发明内容Contents of the invention

本发明的目的是提供一种新的方法,使得在较小开销,较快时间内,对给出的若干安卓应用程序进行预处理,得到一个基于关键词上下文频率的特征矩阵,通过对矩阵相似度的计算,进行聚类,得到这些安卓应用程序中哪些是重打包应用的信息。The purpose of the present invention is to provide a new method, so that with less overhead and faster time, a number of Android applications given are preprocessed to obtain a feature matrix based on the keyword context frequency. Degree calculation, clustering, and information on which of these Android applications are repackaged applications.

本发明的原理是:首先对应用程序文件(apk文件)进行处理,得到smali代码文件,smali代码是原来应用程序二进制代码的一种中间表示。然后对smali代码处理,提取操作符序列,统计关键词信息,对每个特定类型的关键词构造上下文相关的特征三元组<K1,i,K2>,生成基于上下文频率的特征矩阵,对应用程序的特征矩阵进行两两对比,根据矩阵相似度得到两个应用程序的相似度。最后结合作者信息等内容判断应用程序间是否有重打包关系。The principle of the present invention is as follows: firstly, the application program file (apk file) is processed to obtain the smali code file, and the smali code is an intermediate representation of the binary code of the original application program. Then process the smali code, extract the operator sequence, count the keyword information, construct a context-related feature triplet <K1,i,K2> for each specific type of keyword, and generate a feature matrix based on the context frequency. The feature matrix of the program is compared in pairs, and the similarity of the two applications is obtained according to the similarity of the matrix. Finally, combined with author information and other content, it is judged whether there is a repackaging relationship between applications.

本发明提供的技术方案如下:The technical scheme provided by the invention is as follows:

一种基于关键词上下文频率矩阵的应用重打包辨别方法,应用于安卓系统,其特征是,包括如下步骤(流程参见图9):An application repackaging identification method based on a keyword context frequency matrix, which is applied to the Android system, is characterized in that it includes the following steps (see Figure 9 for the flow process):

A.对应用程序文件进行预处理,将二进制代码转换为smali代码文件、提取应用程序的作者签名信息并构造关键词向量;A. Preprocess the application file, convert the binary code into a smali code file, extract the author's signature information of the application, and construct a keyword vector;

B.对smali代码文件进行处理,生成smali操作符序列;B. Process the smali code file to generate a smali operator sequence;

C.生成关键词上下文频率矩阵;C. generate keyword context frequency matrix;

D.对比应用程序关键词上下文频率矩阵的相似度,判断该应用程序是否为重打包应用。D. Compare the similarity of the application keyword context frequency matrix to determine whether the application is a repackaged application.
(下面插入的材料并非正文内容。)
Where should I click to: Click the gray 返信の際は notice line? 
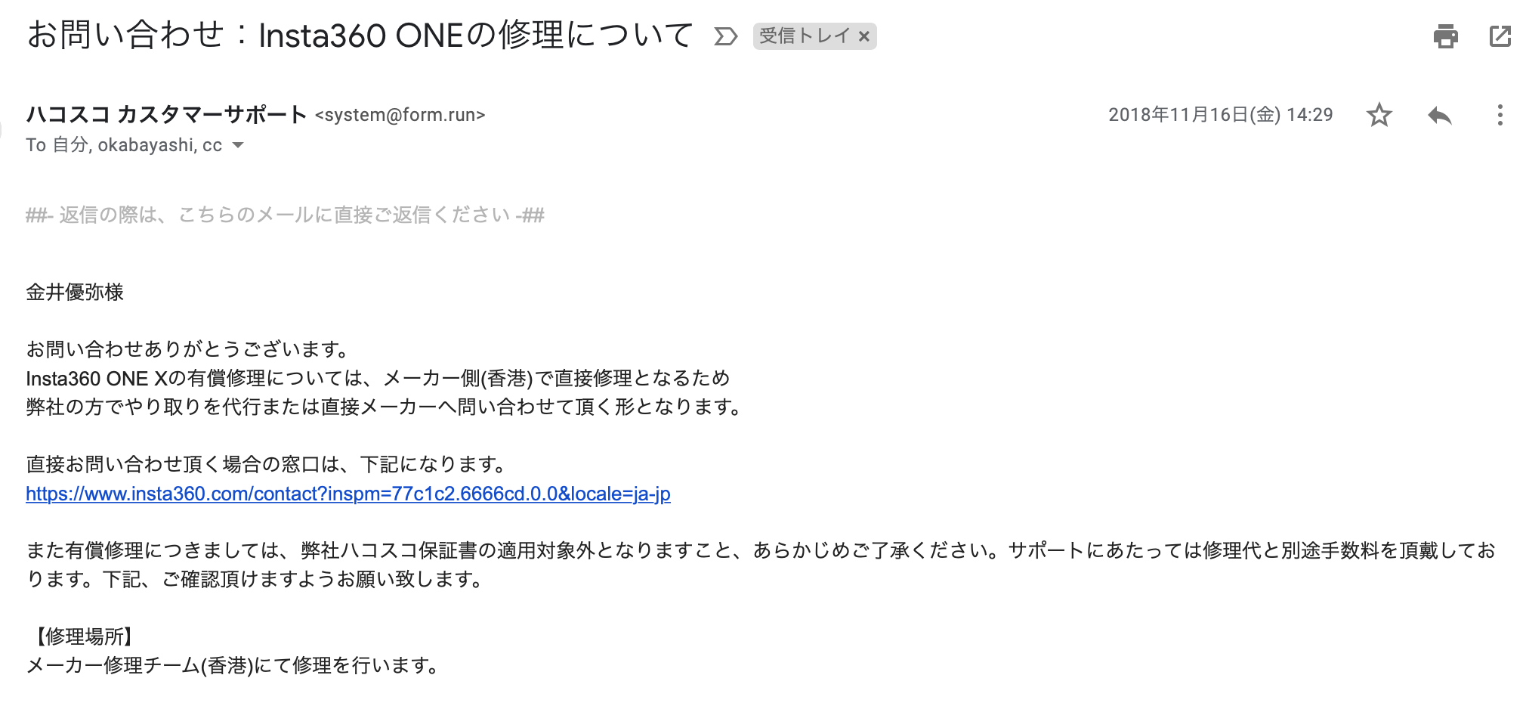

所述的应用重打包辨别方法,其特征是,步骤A包括:The method for identifying application repackaging is characterized in that step A includes:

A1.提取安卓应用程序二进制代码文件以及META-INFO文件中的作者签名信息文件;A1. Extract the Android application binary code file and the author's signature information file in the META-INFO file;

A2.使用现有工具,将二进制代码转换为smali代码文件;A2. Use existing tools to convert the binary code into a smali code file;

A3.使用现有工具,从相应文件提取作者签名内容;A3. Use existing tools to extract the content of the author's signature from the corresponding file;

A4.构造关键词向量。A4. Construct keyword vectors.
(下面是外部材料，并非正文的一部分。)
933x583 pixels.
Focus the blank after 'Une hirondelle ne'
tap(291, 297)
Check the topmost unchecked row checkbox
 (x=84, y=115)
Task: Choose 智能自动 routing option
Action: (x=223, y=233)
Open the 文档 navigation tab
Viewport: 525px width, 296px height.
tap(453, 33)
所述的应用重打包辨别方法,其特征是,步骤B包括:The method for identifying application repackaging is characterized in that step B includes:

B1.对步骤A中得到的smali代码文件进行处理,去掉第三方库文件(主要是一些广告库,社交平台库等内容);B1. Process the smali code file obtained in step A, and remove the third-party library files (mainly some advertising libraries, social platform libraries, etc.);

B2.对步骤B1中得到的smali代码文件处理,将每条语句中的操作符以外的其他所有信息剥离,得到一个应用程序的smali操作符序列。B2. Processing the smali code file obtained in step B1, stripping off all other information except the operator in each statement, and obtaining a smali operator sequence of an application program.
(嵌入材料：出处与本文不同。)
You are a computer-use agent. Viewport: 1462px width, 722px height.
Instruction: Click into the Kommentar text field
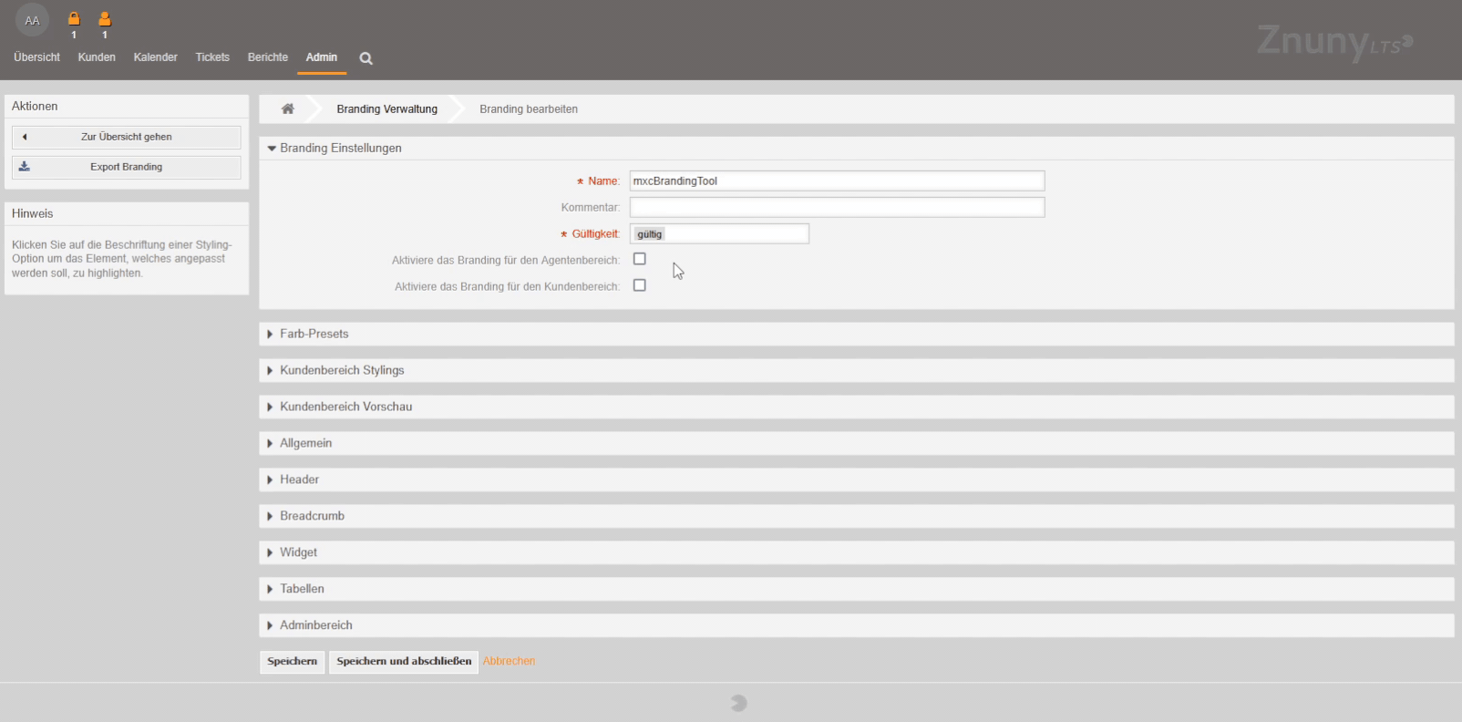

所述的应用重打包辨别方法,其特征是,步骤C包括:The method for identifying application repackaging is characterized in that step C includes:

C1.构造关键词上下文频率矩阵Max;C1. Construct the keyword context frequency matrix Max;

C2.根据选定的关键词向量,对每一个关键词,在步骤B得到的smali操作符序列中的每一次出现,采用哈希算法,将其上文的K条语句和下文的K条语句分别映射为整数K1和K2,其中,所述关键词在关键词向量中对应下标为i;C2. According to the selected keyword vector, for each keyword, each occurrence in the smali operator sequence obtained in step B, using the hash algorithm, combine the above K statements and the following K statements Mapped to integers K1 and K2 respectively, wherein the corresponding subscript of the keyword in the keyword vector is i;

C3.增加特征矩阵对应位置Max[i][K1][K2]计数。C3. Increase the count of Max[i][K1][K2] corresponding to the position of the feature matrix.

所述的应用重打包辨别方法,其特征是,步骤D包括:The method for identifying application repackaging is characterized in that step D includes:

D1.对给定的安卓应用程序,计算其关键词上下文频率矩阵的相似度,以此作为标准,对两个安卓应用程序进行两两比较;D1. For a given Android application, calculate the similarity of its keyword context frequency matrix, and use this as a standard to compare two Android applications in pairs;

D2.将关键词上下文频率矩阵的相似度计算结果超过指定阈值的安卓应用程序聚类,认为这一类的安卓应用程序可能存在重打包问题;D2. Cluster the Android applications whose similarity calculation results of the keyword context frequency matrix exceed the specified threshold, and think that this type of Android applications may have a repackaging problem;

D3.结合步骤A中得到的作者签名信息,进一步对步骤D2的判定结果进行筛选排查。D3. Combining with the author's signature information obtained in step A, further screen and check the judgment results of step D2.

所述的应用重打包辨别方法,其特征是,步骤D1中,计算其关键词上下文频率矩阵的相似度的方法为:设原应用程序(即未重打包的原始应用程序)和待判断的应用程序的关键词上下文频率矩阵分别为Max1,Max2,对两个矩阵的每一位,分别用Max1[i][j][k]和Max2[i][j][k]表示,计算这两个数的最小值Min[i][j][k],用score来表示其相似度得分,score=200*ΣMin[i][j][k]/Σ(Max1[i][j][k]+Max2[i][j][k])。The method for identifying application repackaging is characterized in that, in step D1, the method for calculating the similarity of its keyword context frequency matrix is as follows: set the original application program (that is, the original application program that has not been repackaged) and the application program to be judged The keyword context frequency matrix of the program is respectively Max1 and Max2. Each bit of the two matrices is represented by Max1[i][j][k] and Max2[i][j][k], and the calculation of these two The minimum value of the number Min[i][j][k], use score to represent its similarity score, score=200*ΣMin[i][j][k]/Σ(Max1[i][j][ k]+Max2[i][j][k]).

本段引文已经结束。